End-to-end credit scoring pipeline: SQL feature engineering → 4-model ensemble comparison → business-aware threshold optimization → Django + FastAPI deployment on Render.
🌐 Live Demo: credit-risk-ai.onrender.com
Built to simulate how a real fintech company engineers, trains, and serves a credit scoring model. The system covers:
- SQL-first feature engineering from 4 normalized database tables (66 engineered features)
- Production-grade preprocessing pipeline with MNAR-aware imputation, ordinal + one-hot encoding, and dual scaling strategies
- 4-model comparison with
RandomizedSearchCVtuning andStratifiedKFoldcross-validation - Business-aware threshold optimization using a cost matrix calibrated to real lending economics (₹91.2L savings demonstrated)
- Versioned model registry with rollback support and metadata tracking
- Django web app with SHAP explainability, animated prediction gauge, and model dashboard
- FastAPI ML microservice with Pydantic validation, Swagger docs, and health monitoring
- Full deployment stack: Docker Compose (local) + Render Blueprint (cloud)
Credit_Risk_ML/
├── database/ # Data generation & SQL feature engineering
│ ├── schema.sql # 4-table normalized schema (customers, loans, credit_history, payments)

** WHAT IS BEING ASKED **
Reproduce the passage of the credit scoring project description starting at "- Production-grade preprocessing" and ending at "loans, credit_history, payments)", word for word.

** RECORD EXCERPTS **
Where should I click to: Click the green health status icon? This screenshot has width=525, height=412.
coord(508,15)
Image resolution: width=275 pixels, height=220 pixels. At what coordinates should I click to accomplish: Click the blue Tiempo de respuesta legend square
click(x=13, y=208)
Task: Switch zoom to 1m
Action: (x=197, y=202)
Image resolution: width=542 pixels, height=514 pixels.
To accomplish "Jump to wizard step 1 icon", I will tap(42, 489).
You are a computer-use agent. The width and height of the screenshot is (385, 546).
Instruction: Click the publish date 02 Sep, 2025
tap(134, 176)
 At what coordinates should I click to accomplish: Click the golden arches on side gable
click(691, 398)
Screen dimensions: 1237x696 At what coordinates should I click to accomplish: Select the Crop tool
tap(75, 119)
* * *
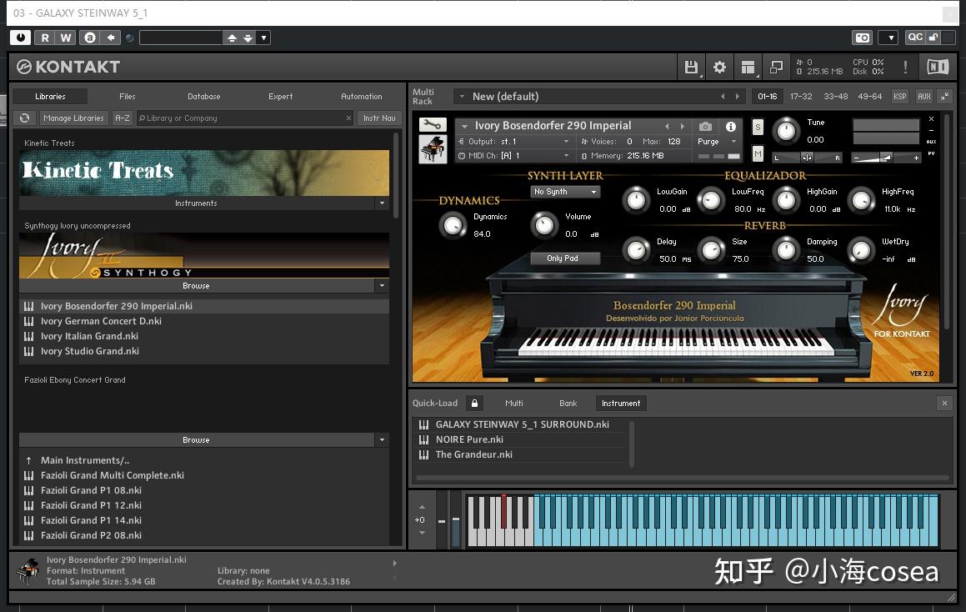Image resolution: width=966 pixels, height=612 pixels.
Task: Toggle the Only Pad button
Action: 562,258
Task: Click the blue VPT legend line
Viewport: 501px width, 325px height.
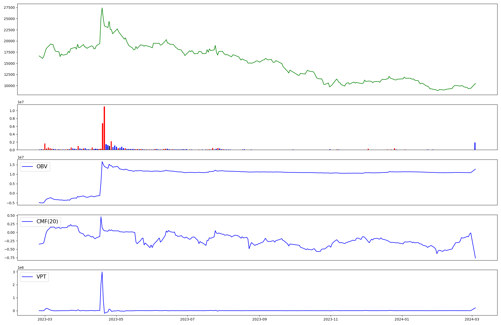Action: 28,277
--
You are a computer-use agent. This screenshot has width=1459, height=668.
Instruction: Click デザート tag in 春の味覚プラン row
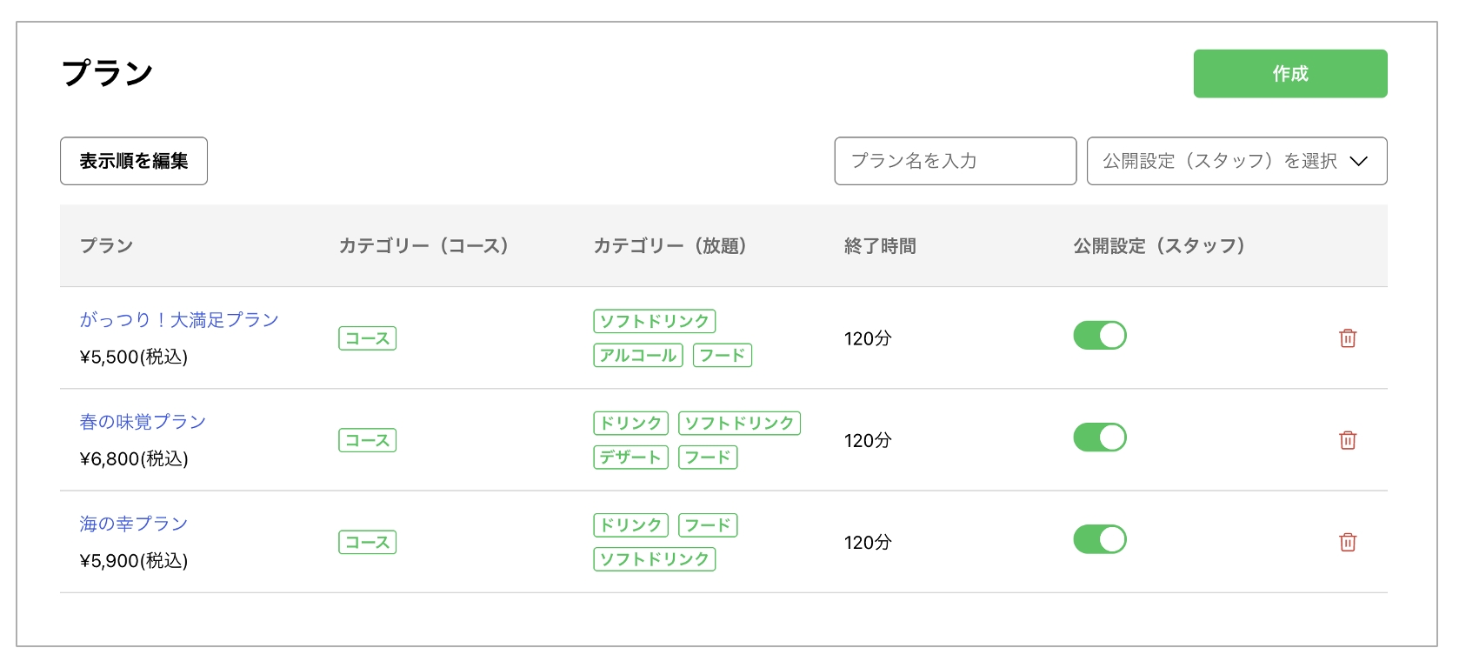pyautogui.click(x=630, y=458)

** RESPONSE BELOW **
- Production-grade preprocessing pipeline with MNAR-aware imputation, ordinal + one-hot encoding, and dual scaling strategies
- 4-model comparison with
RandomizedSearchCVtuning andStratifiedKFoldcross-validation - Business-aware threshold optimization using a cost matrix calibrated to real lending economics (₹91.2L savings demonstrated)
- Versioned model registry with rollback support and metadata tracking
- Django web app with SHAP explainability, animated prediction gauge, and model dashboard
- FastAPI ML microservice with Pydantic validation, Swagger docs, and health monitoring
- Full deployment stack: Docker Compose (local) + Render Blueprint (cloud)
Credit_Risk_ML/
├── database/ # Data generation & SQL feature engineering
│ ├── schema.sql # 4-table normalized schema (customers, loans, credit_history, payments)